Piyush Gupta – CEO of Singapore’s leading bank DBS Bank – revealed his institution will not extend its crypto trading services to retail customers in “the immediate future.” The announcement contradicts the company’s initial intentions to provide such opportunities.

Change of plan

In February this year, Singaporean multinational banking and financial services company – DBS Bank – announced that it would expand crypto trading opportunities to its retail clients by the end of 2022.

Specifically, the bank aimed to make the process accessible by facilitating instant online deposits and transactions without depending on intermediaries.
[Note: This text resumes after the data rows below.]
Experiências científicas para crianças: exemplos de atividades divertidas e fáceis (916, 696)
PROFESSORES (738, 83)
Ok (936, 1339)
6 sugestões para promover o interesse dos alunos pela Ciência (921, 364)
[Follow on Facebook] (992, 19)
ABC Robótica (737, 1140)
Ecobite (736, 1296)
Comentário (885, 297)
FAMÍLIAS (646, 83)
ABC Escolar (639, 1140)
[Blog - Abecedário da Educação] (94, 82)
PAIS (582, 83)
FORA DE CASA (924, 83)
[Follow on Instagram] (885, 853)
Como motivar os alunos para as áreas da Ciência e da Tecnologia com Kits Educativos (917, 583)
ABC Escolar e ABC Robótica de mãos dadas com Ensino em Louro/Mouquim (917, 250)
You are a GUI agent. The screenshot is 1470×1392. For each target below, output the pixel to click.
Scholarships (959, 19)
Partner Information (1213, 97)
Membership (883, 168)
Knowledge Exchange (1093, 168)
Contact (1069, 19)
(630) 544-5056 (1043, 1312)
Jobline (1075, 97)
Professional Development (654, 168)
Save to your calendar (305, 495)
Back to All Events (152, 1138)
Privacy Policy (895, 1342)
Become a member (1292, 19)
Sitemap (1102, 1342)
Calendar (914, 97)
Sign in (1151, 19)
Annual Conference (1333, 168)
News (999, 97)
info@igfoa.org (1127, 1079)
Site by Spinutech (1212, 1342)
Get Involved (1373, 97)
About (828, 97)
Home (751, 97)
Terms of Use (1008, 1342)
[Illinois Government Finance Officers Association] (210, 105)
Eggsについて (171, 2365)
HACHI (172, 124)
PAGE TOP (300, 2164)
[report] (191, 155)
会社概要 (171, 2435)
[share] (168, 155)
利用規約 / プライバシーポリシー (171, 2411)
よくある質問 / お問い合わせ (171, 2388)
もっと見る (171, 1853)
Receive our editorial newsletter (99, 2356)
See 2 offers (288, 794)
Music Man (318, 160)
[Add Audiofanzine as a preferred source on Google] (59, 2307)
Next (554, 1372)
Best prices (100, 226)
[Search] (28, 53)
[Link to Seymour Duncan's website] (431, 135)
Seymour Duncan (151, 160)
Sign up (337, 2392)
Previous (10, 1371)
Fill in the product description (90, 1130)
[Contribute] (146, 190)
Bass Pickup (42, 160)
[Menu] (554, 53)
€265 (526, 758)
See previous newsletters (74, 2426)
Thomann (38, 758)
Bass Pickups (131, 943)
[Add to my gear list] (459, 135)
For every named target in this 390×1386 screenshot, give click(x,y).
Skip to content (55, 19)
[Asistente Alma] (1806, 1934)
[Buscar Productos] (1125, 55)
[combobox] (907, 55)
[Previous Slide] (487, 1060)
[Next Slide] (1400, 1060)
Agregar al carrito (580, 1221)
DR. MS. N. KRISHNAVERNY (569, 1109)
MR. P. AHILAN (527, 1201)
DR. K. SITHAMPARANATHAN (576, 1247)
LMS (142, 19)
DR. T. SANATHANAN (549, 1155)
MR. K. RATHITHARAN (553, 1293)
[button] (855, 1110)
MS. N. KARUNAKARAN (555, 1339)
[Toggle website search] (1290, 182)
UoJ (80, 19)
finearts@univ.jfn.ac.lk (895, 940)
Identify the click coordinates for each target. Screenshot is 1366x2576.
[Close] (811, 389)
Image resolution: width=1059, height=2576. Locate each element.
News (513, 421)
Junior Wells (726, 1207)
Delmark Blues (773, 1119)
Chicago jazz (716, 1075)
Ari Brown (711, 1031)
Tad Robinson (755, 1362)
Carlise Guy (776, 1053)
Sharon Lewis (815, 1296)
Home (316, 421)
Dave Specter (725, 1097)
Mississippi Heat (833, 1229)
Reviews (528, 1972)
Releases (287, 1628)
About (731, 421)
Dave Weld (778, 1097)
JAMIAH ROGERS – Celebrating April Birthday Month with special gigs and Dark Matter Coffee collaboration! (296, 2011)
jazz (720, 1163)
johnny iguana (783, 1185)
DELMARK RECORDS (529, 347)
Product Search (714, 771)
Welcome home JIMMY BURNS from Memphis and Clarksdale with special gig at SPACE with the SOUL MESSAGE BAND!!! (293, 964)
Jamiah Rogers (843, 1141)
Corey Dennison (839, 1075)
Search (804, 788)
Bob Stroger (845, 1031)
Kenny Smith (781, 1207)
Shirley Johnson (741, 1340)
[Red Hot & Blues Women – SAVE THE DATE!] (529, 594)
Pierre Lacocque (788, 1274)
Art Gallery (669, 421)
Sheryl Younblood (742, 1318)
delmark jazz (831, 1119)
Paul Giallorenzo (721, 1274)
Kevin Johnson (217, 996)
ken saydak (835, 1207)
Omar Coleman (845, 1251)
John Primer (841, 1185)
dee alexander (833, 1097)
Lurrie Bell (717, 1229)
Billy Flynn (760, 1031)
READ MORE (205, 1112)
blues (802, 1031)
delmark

Nevertheless, in a recent interview, the chief executive – Piyush Gupta – said that local watchdogs are “rightly concerned” about allowing digital asset services in the retail sector. As such, the bank withdrew its initial plans:

“But I’m not holding my breath. I don’t think the environment will allow us to make it available to retail anytime in the immediate future.”

Either way, Gupta remained optimistic about the future of cryptocurrencies, predicting that “sooner or later” they will become a lifeblood of the financial network:

“Left to ourselves, as I have said before, I think over time, digital currencies and crypto assets are going to be pervasive. And therefore, sooner or later, I think the world will have to come to terms with this as an asset class.”

Gupta sees crypto as a replacement for gold

The top executive displayed his positivity towards crypto a few weeks ago, describing the asset class as an alternative to gold and its role in the current monetary system.

On the other hand, Gupta maintained that, as of the moment, the volatility of the crypto market does not allow digital assets to become “money as we know it:”

“The other big challenge is the volatility of value. If you want to use it to pay for something, you don’t know what it’s costing you. Today, cryptos are a potential source of speculative value, it’s unlikely to be a source of money as we know it.

In line with many other experts, DBS’s CEO called upon global regulation of the sector. In his view, central banks should be responsible for designing the regulatory framework.

Additionally, Gupta highlighted the benefits of backbone crypto-blockchain technology. “It can change the way trade finance is handled, it can change how payments and settlements work, it can change how trade works,” he said.